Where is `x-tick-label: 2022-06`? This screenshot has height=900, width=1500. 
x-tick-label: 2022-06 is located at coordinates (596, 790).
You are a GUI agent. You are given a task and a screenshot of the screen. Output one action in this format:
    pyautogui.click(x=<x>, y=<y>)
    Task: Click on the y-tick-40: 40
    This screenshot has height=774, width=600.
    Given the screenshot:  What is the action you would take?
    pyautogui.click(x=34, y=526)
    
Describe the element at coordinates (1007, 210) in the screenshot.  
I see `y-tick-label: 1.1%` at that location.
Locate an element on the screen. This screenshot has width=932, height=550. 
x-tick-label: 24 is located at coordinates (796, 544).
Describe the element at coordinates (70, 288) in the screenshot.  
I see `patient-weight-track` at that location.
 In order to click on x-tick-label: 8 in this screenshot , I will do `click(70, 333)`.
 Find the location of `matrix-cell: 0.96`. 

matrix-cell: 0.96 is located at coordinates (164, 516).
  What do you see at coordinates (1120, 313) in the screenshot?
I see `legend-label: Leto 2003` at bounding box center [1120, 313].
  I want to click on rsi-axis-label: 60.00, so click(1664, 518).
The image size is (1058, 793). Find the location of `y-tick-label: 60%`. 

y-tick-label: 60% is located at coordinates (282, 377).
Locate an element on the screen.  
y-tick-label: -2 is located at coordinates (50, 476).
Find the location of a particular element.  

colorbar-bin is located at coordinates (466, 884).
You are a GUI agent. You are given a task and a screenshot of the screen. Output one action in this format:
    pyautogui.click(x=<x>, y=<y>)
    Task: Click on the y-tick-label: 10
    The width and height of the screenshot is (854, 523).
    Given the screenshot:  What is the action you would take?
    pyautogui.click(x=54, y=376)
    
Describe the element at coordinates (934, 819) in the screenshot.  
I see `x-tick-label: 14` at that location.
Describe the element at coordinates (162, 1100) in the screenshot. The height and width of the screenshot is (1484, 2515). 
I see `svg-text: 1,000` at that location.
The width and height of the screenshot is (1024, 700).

- - - -

AIM OF THE EXERCISE
Convert every line of the data above into a JSON list of strings, with one string per line and all blank lines omitted.

RESULT FOR THIS EXERCISE
[
  "Where is `x-tick-label: 2022-06`? This screenshot has height=900, width=1500. ",
  "x-tick-label: 2022-06 is located at coordinates (596, 790).",
  "You are a GUI agent. You are given a task and a screenshot of the screen. Output one action in this format:",
  "    pyautogui.click(x=<x>, y=<y>)",
  "    Task: Click on the y-tick-40: 40",
  "    This screenshot has height=774, width=600.",
  "    Given the screenshot:  What is the action you would take?",
  "    pyautogui.click(x=34, y=526)",
  "Describe the element at coordinates (1007, 210) in the screenshot.  ",
  "I see `y-tick-label: 1.1%` at that location.",
  "Locate an element on the screen. This screenshot has width=932, height=550. ",
  "x-tick-label: 24 is located at coordinates (796, 544).",
  "Describe the element at coordinates (70, 288) in the screenshot.  ",
  "I see `patient-weight-track` at that location.",
  " In order to click on x-tick-label: 8 in this screenshot , I will do `click(70, 333)`.",
  " Find the location of `matrix-cell: 0.96`. ",
  "matrix-cell: 0.96 is located at coordinates (164, 516).",
  "  What do you see at coordinates (1120, 313) in the screenshot?",
  "I see `legend-label: Leto 2003` at bounding box center [1120, 313].",
  "  I want to click on rsi-axis-label: 60.00, so click(1664, 518).",
  "The image size is (1058, 793). Find the location of `y-tick-label: 60%`. ",
  "y-tick-label: 60% is located at coordinates (282, 377).",
  "Locate an element on the screen.  ",
  "y-tick-label: -2 is located at coordinates (50, 476).",
  "Find the location of a particular element.  ",
  "colorbar-bin is located at coordinates (466, 884).",
  "You are a GUI agent. You are given a task and a screenshot of the screen. Output one action in this format:",
  "    pyautogui.click(x=<x>, y=<y>)",
  "    Task: Click on the y-tick-label: 10",
  "    The width and height of the screenshot is (854, 523).",
  "    Given the screenshot:  What is the action you would take?",
  "    pyautogui.click(x=54, y=376)",
  "Describe the element at coordinates (934, 819) in the screenshot.  ",
  "I see `x-tick-label: 14` at that location.",
  "Describe the element at coordinates (162, 1100) in the screenshot. The height and width of the screenshot is (1484, 2515). ",
  "I see `svg-text: 1,000` at that location.",
  "The width and height of the screenshot is (1024, 700)."
]